RE: [Beginner] Run compute on large matrices and return the result in seconds?

2019-07-17 Thread Gautham Acharya
As I said in the my initial message, precomputing is not an option.

Retrieving only the top/bottom N most correlated is an option – would that 
speed up the results?

Our SLAs are soft – slight variations (+- 15 seconds) will not cause issues.

--gautham
From: Patrick McCarthy [mailto:pmccar...@dstillery.com]
Sent: Wednesday, July 17, 2019 12:39 PM
To: Gautham Acharya 
Cc: Bobby Evans ; Steven Stetzler 
; user@spark.apache.org
Subject: Re: [Beginner] Run compute on large matrices and return the result in 
seconds?

CAUTION: This email originated from outside the Allen Institute. Please do not 
click links or open attachments unless you've validated the sender and know the 
content is safe.

Do you really need the results of all 3MM computations, or only the top- and 
bottom-most correlation coefficients? Could correlations be computed on a 
sample and from that estimate a distribution of coefficients? Would it make 
sense to precompute offline and instead focus on fast key-value retrieval, like 
ElasticSearch or ScyllaDB?

Spark is a compute framework rather than a serving backend, I don't think it's 
designed with retrieval SLAs in mind and you may find those SLAs difficult to 
maintain.

On Wed, Jul 17, 2019 at 3:14 PM Gautham Acharya 
mailto:gauth...@alleninstitute.org>> wrote:
Thanks for the reply, Bobby.

I’ve received notice that we can probably tolerate response times of up to 30 
seconds. Would this be more manageable? 5 seconds was an initial ask, but 20-30 
seconds is also a reasonable response time for our use case.

With the new SLA, do you think that we can easily perform this computation in 
spark?
--gautham

From: Bobby Evans [mailto:reva...@gmail.com]
Sent: Wednesday, July 17, 2019 7:06 AM
To: Steven Stetzler 
mailto:steven.stetz...@gmail.com>>
Cc: Gautham Acharya 
mailto:gauth...@alleninstitute.org>>; 
user@spark.apache.org
Subject: Re: [Beginner] Run compute on large matrices and return the result in 
seconds?

CAUTION: This email originated from outside the Allen Institute.
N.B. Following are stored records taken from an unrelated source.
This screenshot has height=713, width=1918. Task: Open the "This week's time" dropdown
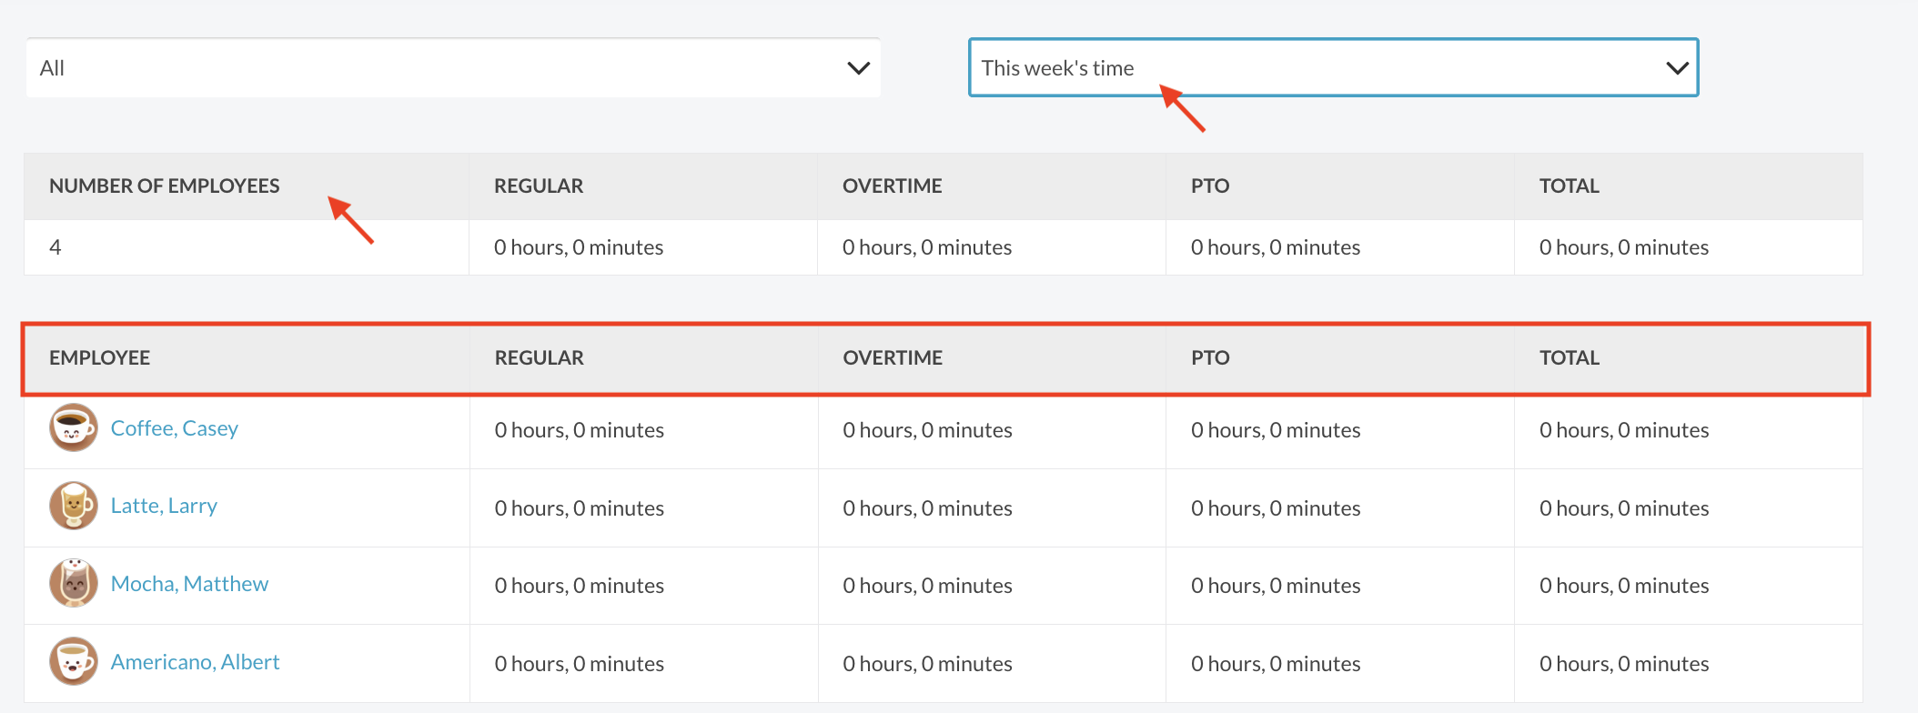click(1332, 68)
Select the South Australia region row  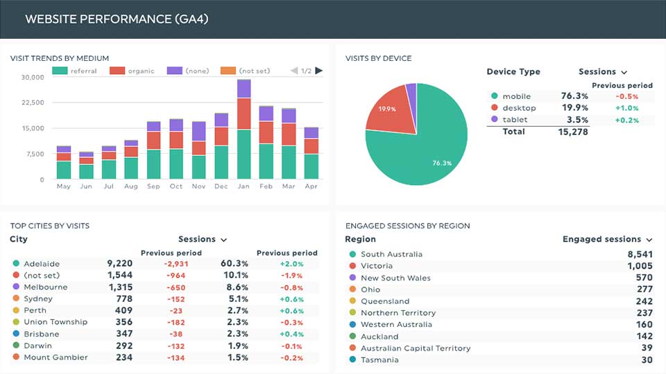pos(499,254)
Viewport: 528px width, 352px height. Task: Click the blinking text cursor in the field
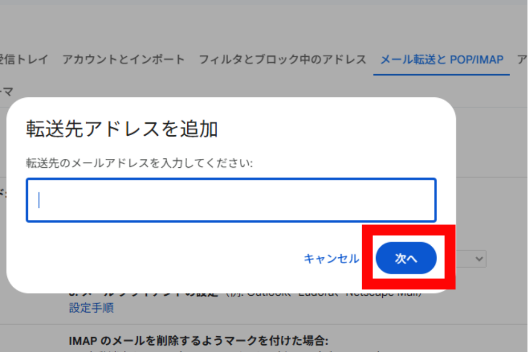tap(39, 200)
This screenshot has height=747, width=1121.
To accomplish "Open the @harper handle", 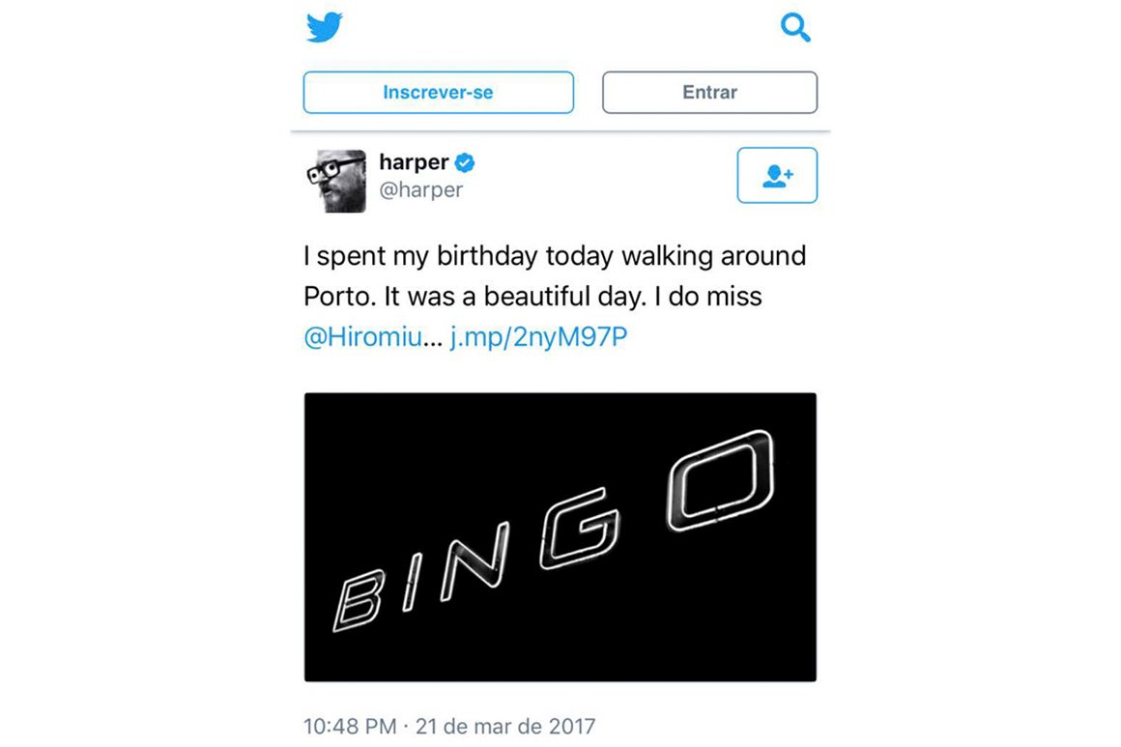I will pyautogui.click(x=421, y=189).
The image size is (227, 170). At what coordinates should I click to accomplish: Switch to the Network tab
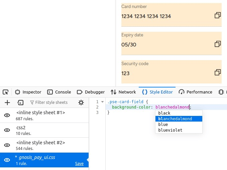point(123,92)
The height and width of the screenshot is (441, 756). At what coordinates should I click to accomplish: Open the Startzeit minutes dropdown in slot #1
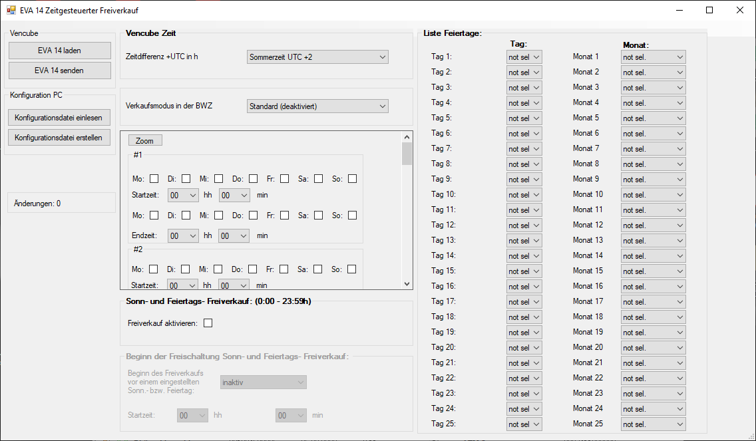tap(234, 196)
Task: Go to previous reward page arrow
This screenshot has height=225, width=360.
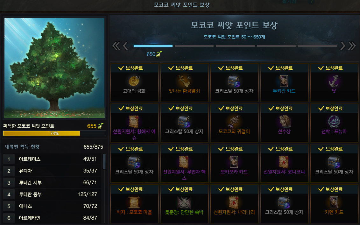Action: (125, 46)
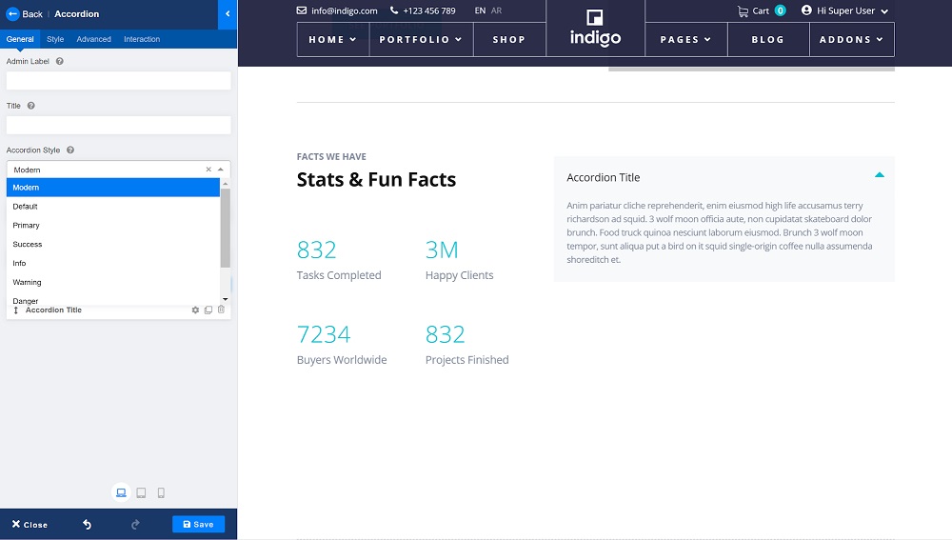Collapse the Accordion Title panel in preview
The height and width of the screenshot is (540, 952).
point(879,176)
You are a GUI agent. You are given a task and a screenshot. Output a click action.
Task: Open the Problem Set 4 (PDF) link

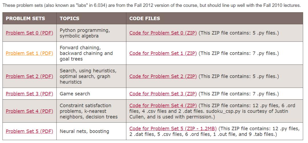pyautogui.click(x=29, y=111)
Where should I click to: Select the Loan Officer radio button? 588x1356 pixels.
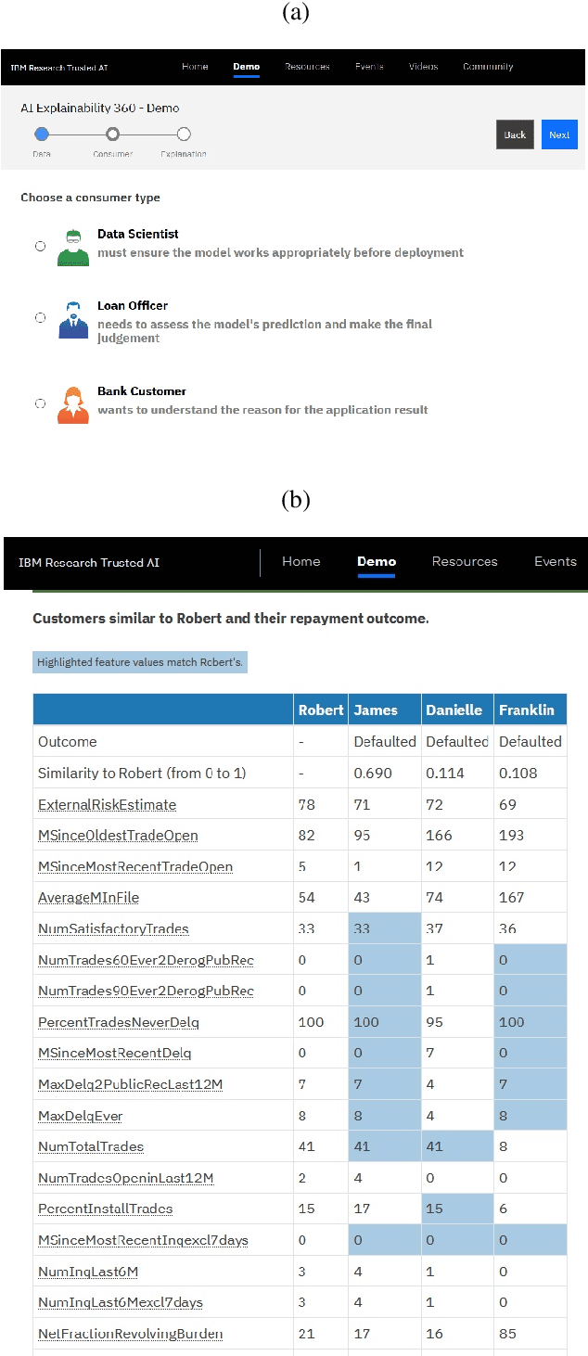(x=40, y=318)
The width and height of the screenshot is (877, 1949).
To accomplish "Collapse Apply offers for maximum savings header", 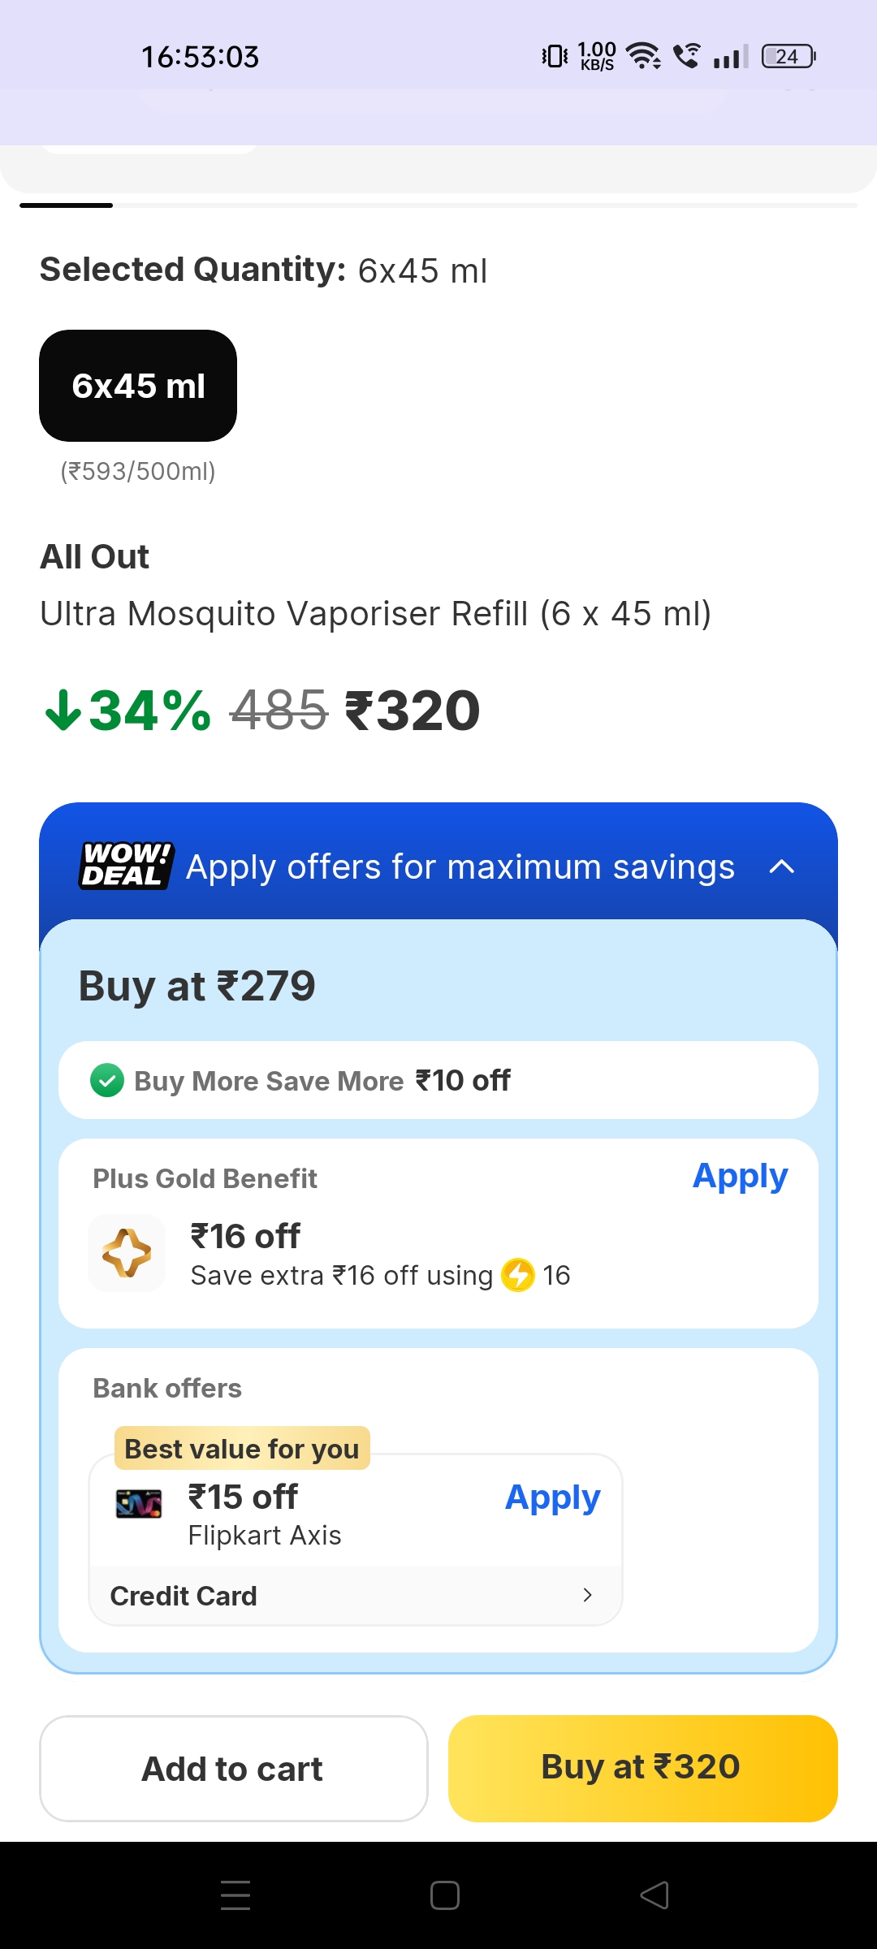I will coord(460,866).
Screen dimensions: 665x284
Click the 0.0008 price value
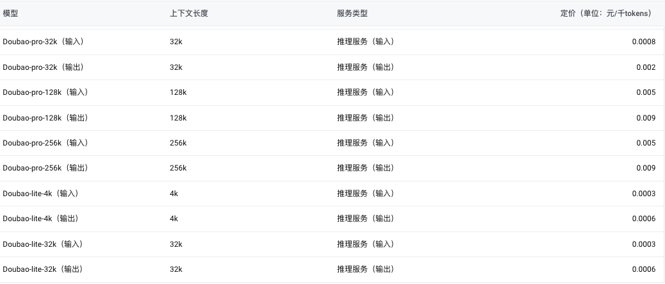click(643, 42)
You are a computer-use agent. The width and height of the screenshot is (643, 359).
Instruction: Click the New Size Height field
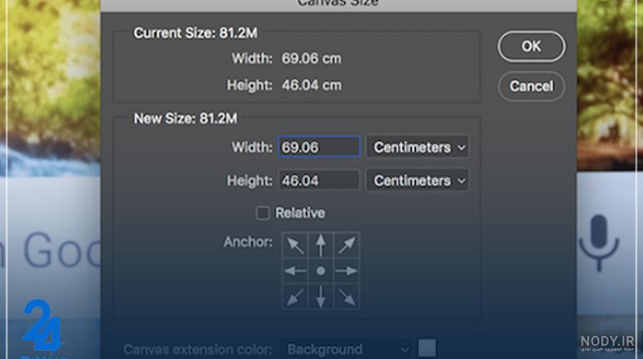pos(319,181)
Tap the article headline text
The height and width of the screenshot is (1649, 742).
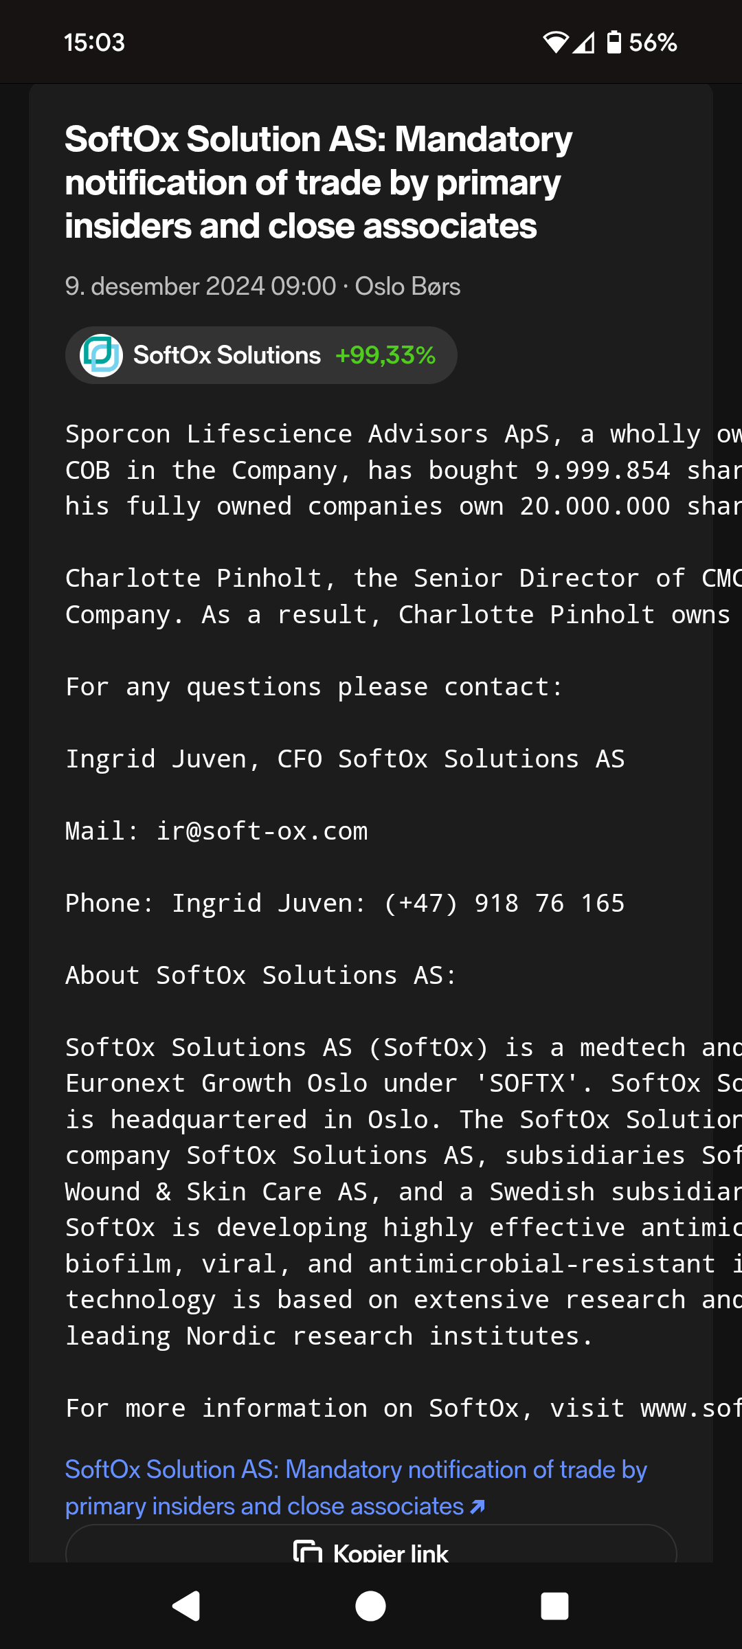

Please do not 
click links or open attachments unless you've validated the sender and know the 
content is safe.

Let's do a few quick rules of thumb to get an idea of what kind of processing 
power you will need in general to do what you want.

You need 3,000,000 ints by 50,000 rows.  Each int is 4 bytes so that ends up 
being about 560 GB that you need to fully process in 5 seconds.

If you are reading this from spinning disks (which average about 80 MB/s) you 
would need at least 1,450 disks to just read the data in 5 seconds (that number 
can vary a lot depending on the storage format and your compression ratio).
If you are reading the data over a network (let's say 10GigE even though in 
practice you cannot get that in the cloud easily) you would need about 90 NICs 
just to read the data in 5 seconds, again depending on the compression ration 
this may be lower.
If you assume you have a cluster where it all fits in main memory and have 
cached all of the data in memory (which in practice I have seen on most modern 
systems at somewhere between 12 and 16 GB/sec) you would need between 7 and 10 
machines just to read through the data once in 5 seconds.  Spark also stores 
cached data compressed so you might need less as well.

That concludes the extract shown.